**Passage**
=== Section Start ===

The term dividend refers to that part of after-tax profit which is distributed to the owners (shareholders) of the company. The undistributed part of the profit is known as Retained earnings. Higher the dividend payout, lower will be retained earnings.

The dividend policy of a company refers to the views and policies of the management with respect of distribution of dividends. The dividend policy of a company should aim at shareholder-wealth maximization.

The essence of dividend policy is:
If the company is confident of generating more than market returns then only it should retain higher profits and pay less as dividends (or pay no dividends at all), as the shareholders can expect higher share prices based on higher RoI of the company. However, if the company is not confident of generating more than market returns, it should pay out more dividends (or 100% dividends). This is done for two reasons. One, the shareholders prefer early receipt of cash (liquidity preference theory) and second, the shareholders can invest this cash to generate more returns (since market returns are expected to be higher than returns generated by the company).

=== Section End ===

**Data**
=== Section Start ===

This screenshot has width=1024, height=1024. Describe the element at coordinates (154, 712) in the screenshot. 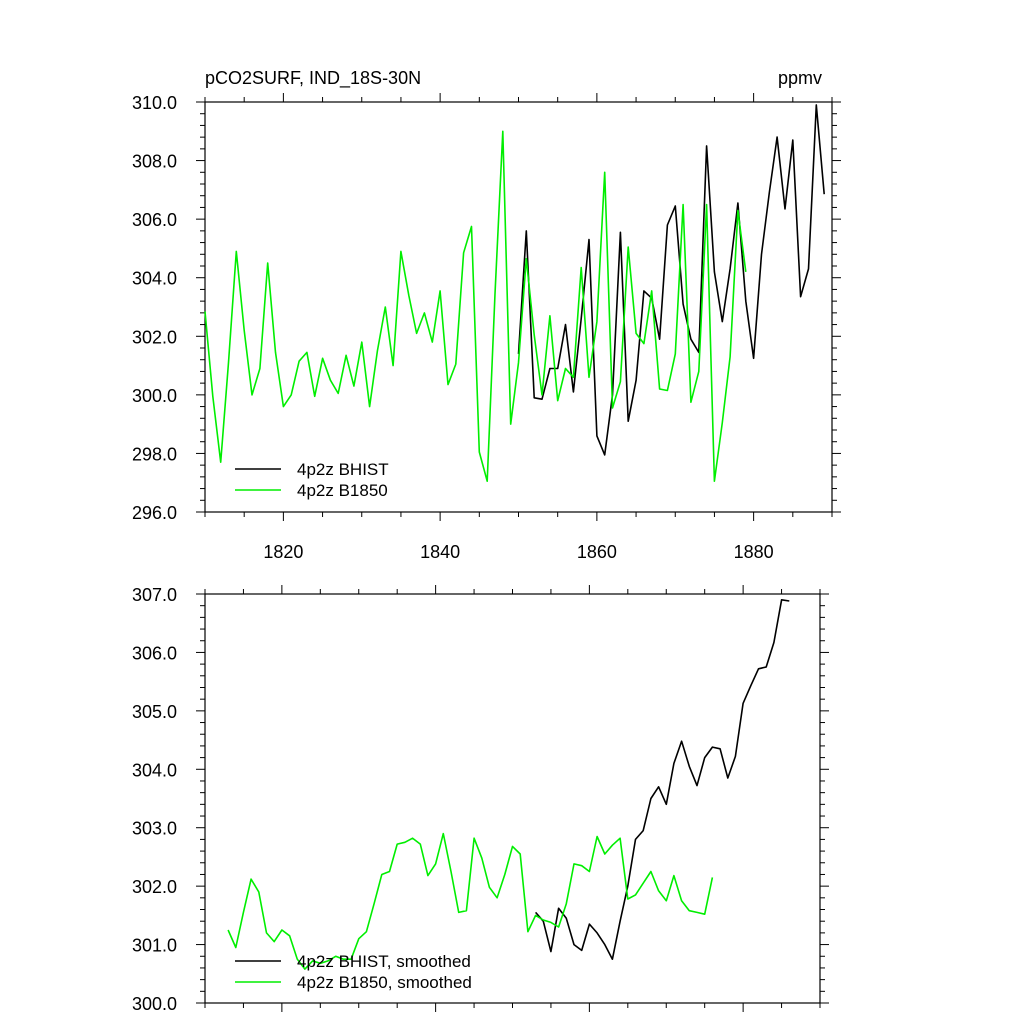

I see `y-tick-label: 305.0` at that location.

=== Section End ===
=== Section Start ===

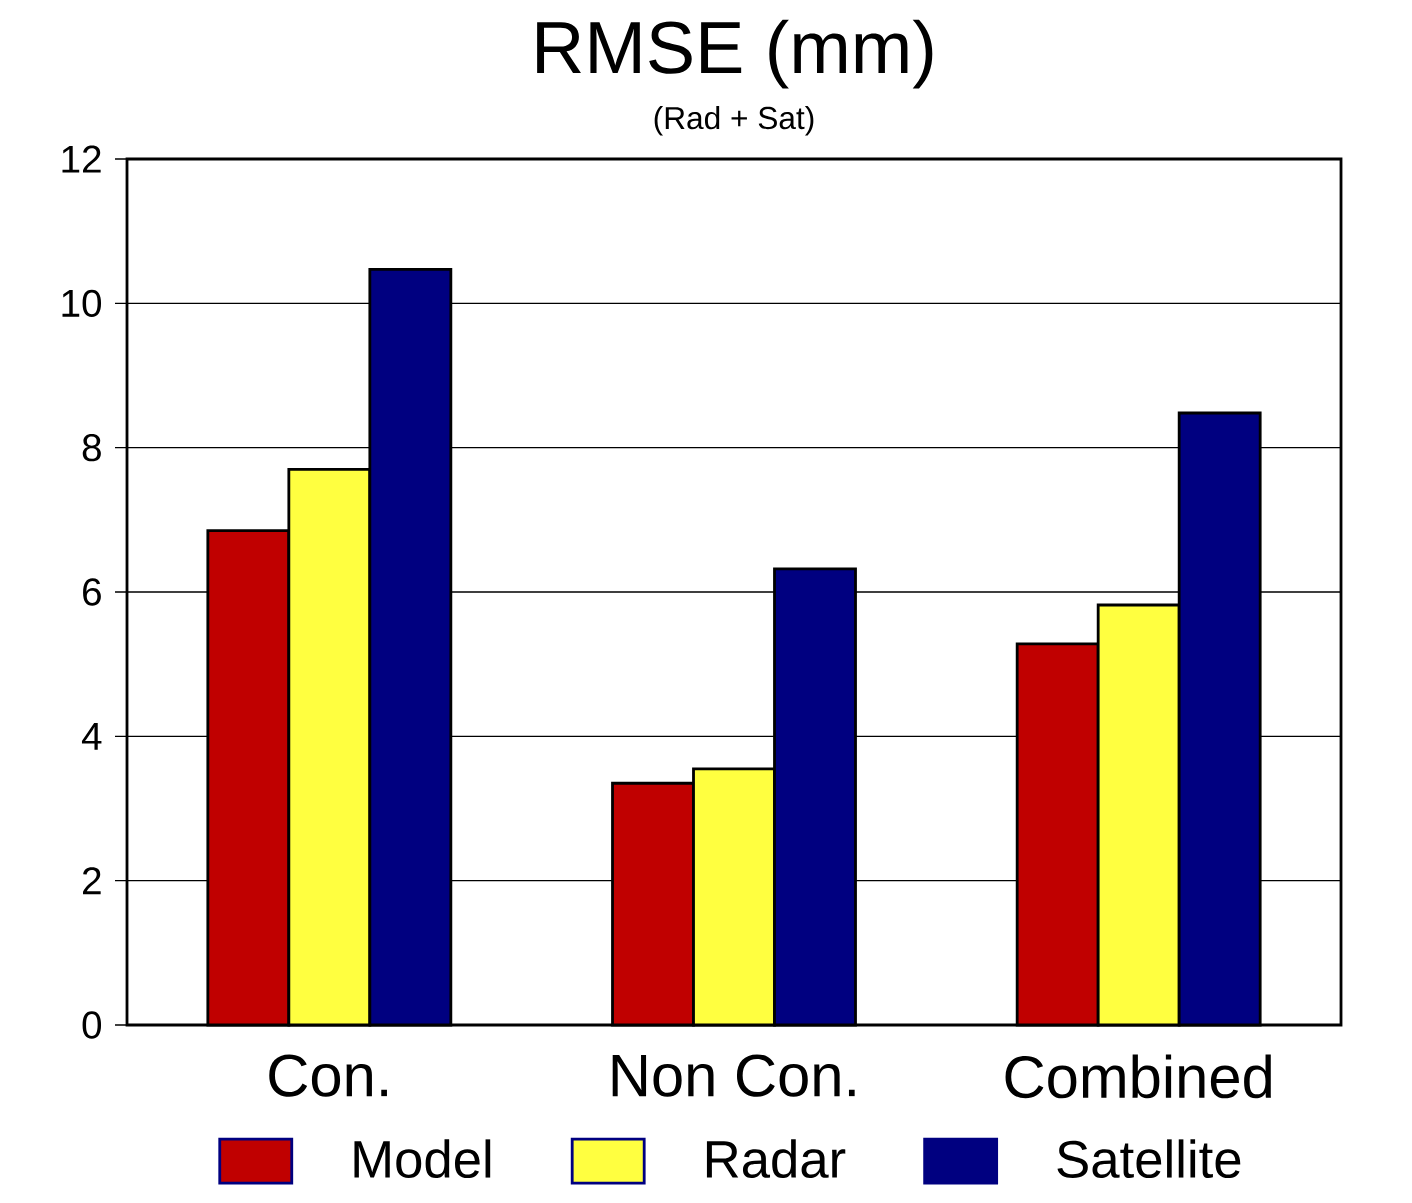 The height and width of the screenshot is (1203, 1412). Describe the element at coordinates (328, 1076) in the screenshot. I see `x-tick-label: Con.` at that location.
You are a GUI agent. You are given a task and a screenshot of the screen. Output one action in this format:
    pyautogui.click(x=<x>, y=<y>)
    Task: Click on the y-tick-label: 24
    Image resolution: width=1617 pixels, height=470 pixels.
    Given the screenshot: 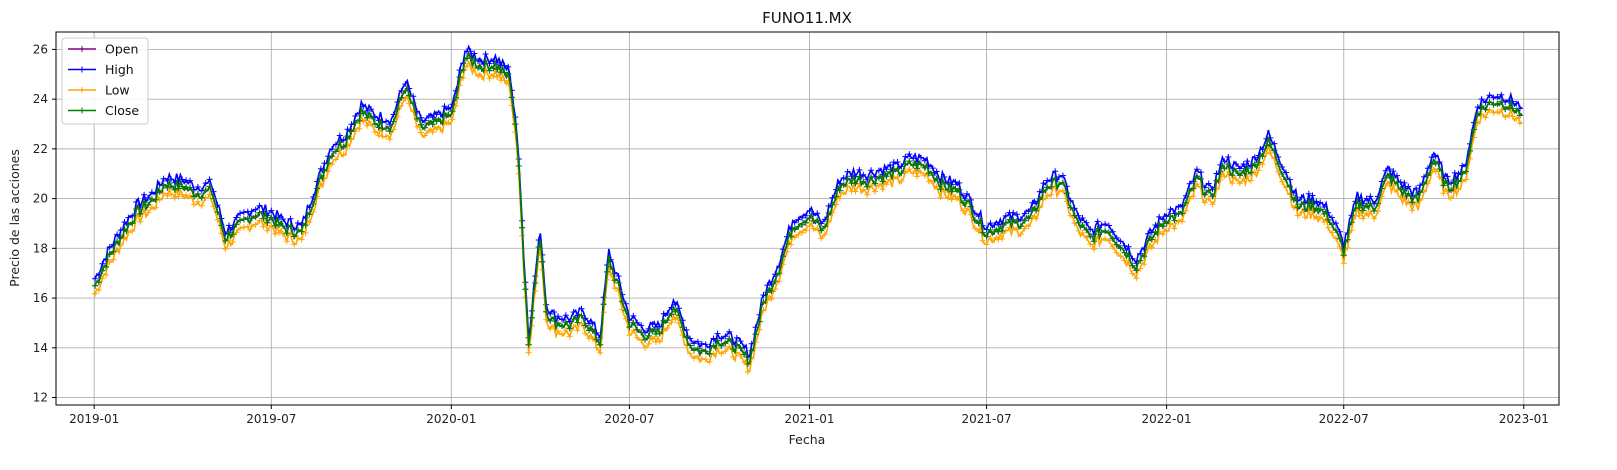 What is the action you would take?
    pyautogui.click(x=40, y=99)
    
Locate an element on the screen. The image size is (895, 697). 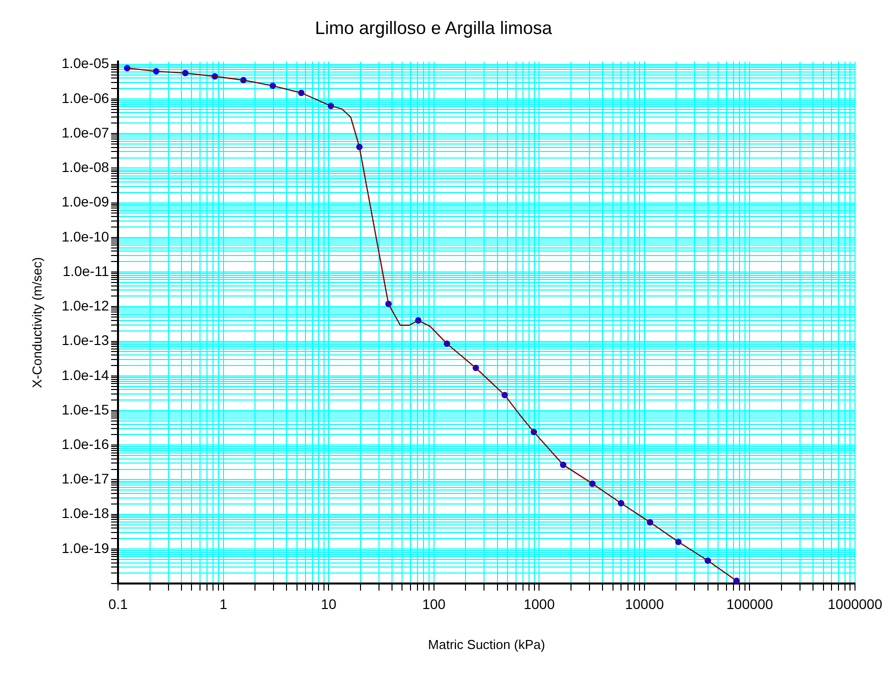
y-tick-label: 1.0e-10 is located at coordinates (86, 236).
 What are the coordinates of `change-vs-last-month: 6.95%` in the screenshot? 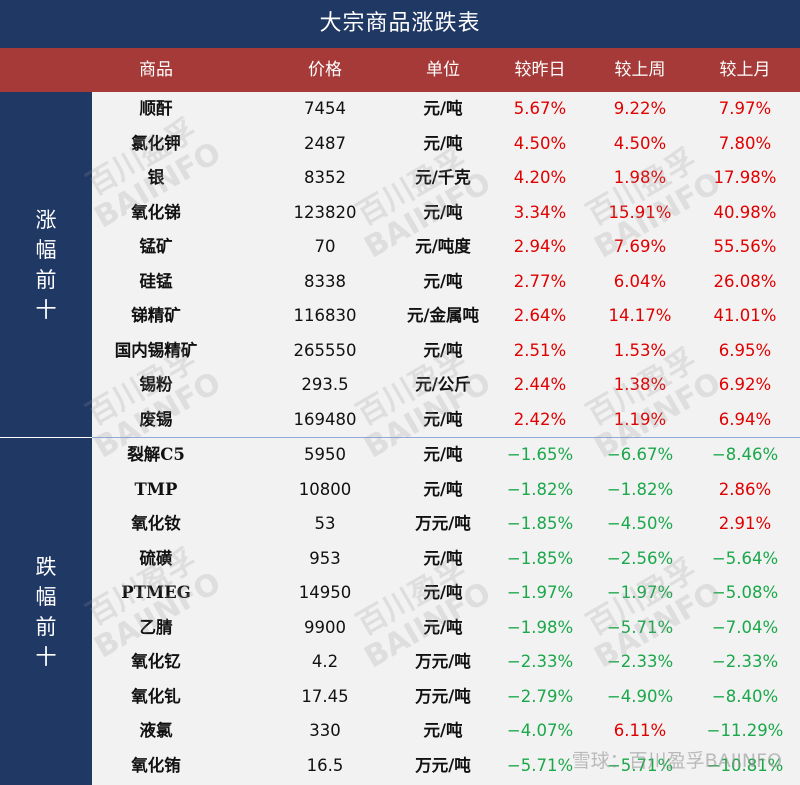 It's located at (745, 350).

=== Section End ===

Copy the dividend policy text word for word, in full.

The term dividend refers to that part of after-tax profit which is distributed to the owners (shareholders) of the company. The undistributed part of the profit is known as Retained earnings. Higher the dividend payout, lower will be retained earnings.

The dividend policy of a company refers to the views and policies of the management with respect of distribution of dividends. The dividend policy of a company should aim at shareholder-wealth maximization.

The essence of dividend policy is:
If the company is confident of generating more than market returns then only it should retain higher profits and pay less as dividends (or pay no dividends at all), as the shareholders can expect higher share prices based on higher RoI of the company. However, if the company is not confident of generating more than market returns, it should pay out more dividends (or 100% dividends). This is done for two reasons. One, the shareholders prefer early receipt of cash (liquidity preference theory) and second, the shareholders can invest this cash to generate more returns (since market returns are expected to be higher than returns generated by the company).